▶ _VORLIEGENDER TEXT_
━━━━━━
Ocean of Sound: Rauschen im Rechner, konkrete Beats, Kraut- und Rübenfolk, von Computerwelt nach Funky Town.

26. 10. 2012 - 17:15

Der benebelte Flow

Spezialtipp für das Elevate Festival in Graz: Der großartig durch den Wind gebeutelte HipHop-Gesamtkünstler Sensational.

Die Tatsache, dass er in einem früheren Leben einmal kurzzeitig Mitglied der Jungle Brothers war, wird Sensational wohl bis an sein Lebensende als prominentes Biografiedetail und flashy Promotion-Häppchen vorauseilen. Rund um die Zeit der Aufnahmen zu "J. Beez Wit Da Remedy", ihrem dritten Album aus dem Jahr 1993, war Sensational mehr oder weniger involvierter Teilzeit-MC der qualitativ wechselhaften, tendenziell ever underappreciated Kernzelle der Native-Tongues-Bewegung, seinen eigenen Style und Sound hat der New Yorker MC und Allesirgendwieprobierer seither längst in düsterere Zonen und in die hintersten Winkel des Schrottplatzes hinein manövriert.

Im Dezember 2009 zierte Sensational das Cover des englischen Musikmagazins The Wire; ein Magazin, das für gewöhnlich die abseitigeren, weirderen Seiten einer Musik, die vielleicht gerade noch als "Pop" im weitesten Sinne durchgehen kann beziehungsweise, andersherum gedacht, eine halbwegs zugängliche, "poppige" Avantgarde erforscht. Im Interview sagt Sensational da: "My fog is clearness, know what I'm saying? The clear shit you be hearing ist the fog." Der Nebel, das Unscharfe und Verwehte ist die zentrale Kraft im Kosmos von Sensational, gut möglich, dass er sich den Nebel im eigenen Bewusstsein durchaus mit diversen pflanzlichen Behelfsmitteln selbst induzieren muss. In seinem Rapstyle stolpert Sensational von Silbe zu Silbe, fast immer komplett gefreestyled, und scheint mitunter selbst überrascht, gerade im Aufnahmeprozess auf ein neues, magisch funkelndes Wort gestoßen zu sein.
━━━━━━
[Zeigedaten für Text und Elemente]
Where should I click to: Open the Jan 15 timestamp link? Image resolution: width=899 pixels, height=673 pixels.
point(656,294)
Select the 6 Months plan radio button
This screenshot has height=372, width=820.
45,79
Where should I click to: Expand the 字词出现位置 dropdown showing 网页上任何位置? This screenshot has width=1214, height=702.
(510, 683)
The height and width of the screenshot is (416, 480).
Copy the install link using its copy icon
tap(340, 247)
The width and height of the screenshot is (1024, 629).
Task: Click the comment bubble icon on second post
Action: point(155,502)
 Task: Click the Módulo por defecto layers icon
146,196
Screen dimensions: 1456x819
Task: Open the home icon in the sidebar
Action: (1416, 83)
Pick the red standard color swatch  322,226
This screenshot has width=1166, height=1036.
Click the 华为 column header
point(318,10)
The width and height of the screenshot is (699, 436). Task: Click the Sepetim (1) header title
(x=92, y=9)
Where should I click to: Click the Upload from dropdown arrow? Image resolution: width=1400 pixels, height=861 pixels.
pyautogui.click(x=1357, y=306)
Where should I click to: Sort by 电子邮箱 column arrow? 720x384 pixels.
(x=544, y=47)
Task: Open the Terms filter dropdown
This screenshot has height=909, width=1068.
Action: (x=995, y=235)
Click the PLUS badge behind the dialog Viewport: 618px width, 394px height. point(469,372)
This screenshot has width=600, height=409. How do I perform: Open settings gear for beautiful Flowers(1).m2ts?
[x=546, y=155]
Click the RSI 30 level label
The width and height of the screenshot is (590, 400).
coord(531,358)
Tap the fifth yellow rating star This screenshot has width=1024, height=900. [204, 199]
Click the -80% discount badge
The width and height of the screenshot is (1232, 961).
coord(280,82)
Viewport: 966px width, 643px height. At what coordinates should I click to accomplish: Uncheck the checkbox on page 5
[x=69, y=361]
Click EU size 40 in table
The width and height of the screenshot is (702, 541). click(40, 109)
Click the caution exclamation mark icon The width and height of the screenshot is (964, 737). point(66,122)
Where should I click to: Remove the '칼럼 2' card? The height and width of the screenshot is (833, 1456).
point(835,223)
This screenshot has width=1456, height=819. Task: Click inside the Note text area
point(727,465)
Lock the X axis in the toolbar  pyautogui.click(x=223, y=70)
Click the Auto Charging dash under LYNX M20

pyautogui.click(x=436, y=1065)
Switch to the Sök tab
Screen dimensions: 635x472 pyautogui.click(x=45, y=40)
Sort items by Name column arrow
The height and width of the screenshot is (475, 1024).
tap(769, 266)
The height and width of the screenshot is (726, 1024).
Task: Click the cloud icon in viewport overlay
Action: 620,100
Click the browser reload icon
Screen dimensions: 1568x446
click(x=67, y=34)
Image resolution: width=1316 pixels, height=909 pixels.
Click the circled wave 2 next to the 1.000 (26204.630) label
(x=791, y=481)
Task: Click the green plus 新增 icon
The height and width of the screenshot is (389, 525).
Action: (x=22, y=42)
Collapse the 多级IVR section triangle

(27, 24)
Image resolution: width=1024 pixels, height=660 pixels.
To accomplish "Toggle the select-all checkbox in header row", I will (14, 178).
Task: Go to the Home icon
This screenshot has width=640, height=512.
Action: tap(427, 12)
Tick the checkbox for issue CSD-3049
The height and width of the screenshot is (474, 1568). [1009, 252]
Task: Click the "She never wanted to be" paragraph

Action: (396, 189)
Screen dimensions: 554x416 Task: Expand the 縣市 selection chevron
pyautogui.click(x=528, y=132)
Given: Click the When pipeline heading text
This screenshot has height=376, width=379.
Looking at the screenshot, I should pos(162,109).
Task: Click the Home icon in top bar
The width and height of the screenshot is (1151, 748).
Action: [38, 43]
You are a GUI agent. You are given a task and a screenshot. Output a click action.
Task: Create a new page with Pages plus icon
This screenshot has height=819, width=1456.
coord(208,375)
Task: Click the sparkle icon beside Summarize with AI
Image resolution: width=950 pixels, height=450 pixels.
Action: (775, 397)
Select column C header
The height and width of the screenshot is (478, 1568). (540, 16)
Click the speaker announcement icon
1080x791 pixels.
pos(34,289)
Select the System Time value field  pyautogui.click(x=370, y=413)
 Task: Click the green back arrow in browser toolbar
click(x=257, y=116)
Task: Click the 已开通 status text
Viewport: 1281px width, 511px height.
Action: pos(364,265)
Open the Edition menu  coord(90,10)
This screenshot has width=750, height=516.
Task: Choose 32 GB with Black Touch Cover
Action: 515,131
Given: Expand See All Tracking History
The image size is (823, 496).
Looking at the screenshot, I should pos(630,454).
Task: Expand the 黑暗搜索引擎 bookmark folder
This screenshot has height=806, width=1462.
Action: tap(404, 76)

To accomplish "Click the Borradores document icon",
━━━━━━
▶ _ANWEISUNG 1_
Übersetze aus dem Text über Sensational diesen Satz ins Englische: „In seinem Rapstyle stolpert Sensational von Silbe zu Silbe, fast immer komplett gefreestyled, und scheint mitunter selbst überrascht, gerade im Aufnahmeprozess auf ein neues, magisch funkelndes Wort gestoßen zu sein.“
▶ _ANWEISUNG 2_
Kopiere aus den Zeilen der Rohdaten unverändert den Abschnitt von der Zeile mit "Where should I click to: Sort" bis zur Zeile mit "Lock the X axis", beide Zeilen eingeschlossen.

▶ _ENDERGEBNIS 1_
In his rap style, Sensational stumbles from syllable to syllable, almost always completely freestyled, and at times seems surprised himself to have hit upon a new, magically sparkling word right during the recording process.

▶ _ENDERGEBNIS 2_
Where should I click to: Sort by 电子邮箱 column arrow? 720x384 pixels.
(x=544, y=47)
Task: Open the Terms filter dropdown
This screenshot has height=909, width=1068.
Action: (x=995, y=235)
Click the PLUS badge behind the dialog Viewport: 618px width, 394px height. point(469,372)
This screenshot has width=600, height=409. How do I perform: Open settings gear for beautiful Flowers(1).m2ts?
[x=546, y=155]
Click the RSI 30 level label
The width and height of the screenshot is (590, 400).
coord(531,358)
Tap the fifth yellow rating star This screenshot has width=1024, height=900. [204, 199]
Click the -80% discount badge
The width and height of the screenshot is (1232, 961).
coord(280,82)
Viewport: 966px width, 643px height. At what coordinates should I click to accomplish: Uncheck the checkbox on page 5
[x=69, y=361]
Click EU size 40 in table
The width and height of the screenshot is (702, 541). click(40, 109)
Click the caution exclamation mark icon The width and height of the screenshot is (964, 737). point(66,122)
Where should I click to: Remove the '칼럼 2' card? The height and width of the screenshot is (833, 1456).
point(835,223)
This screenshot has width=1456, height=819. Task: Click inside the Note text area
point(727,465)
Lock the X axis in the toolbar  pyautogui.click(x=223, y=70)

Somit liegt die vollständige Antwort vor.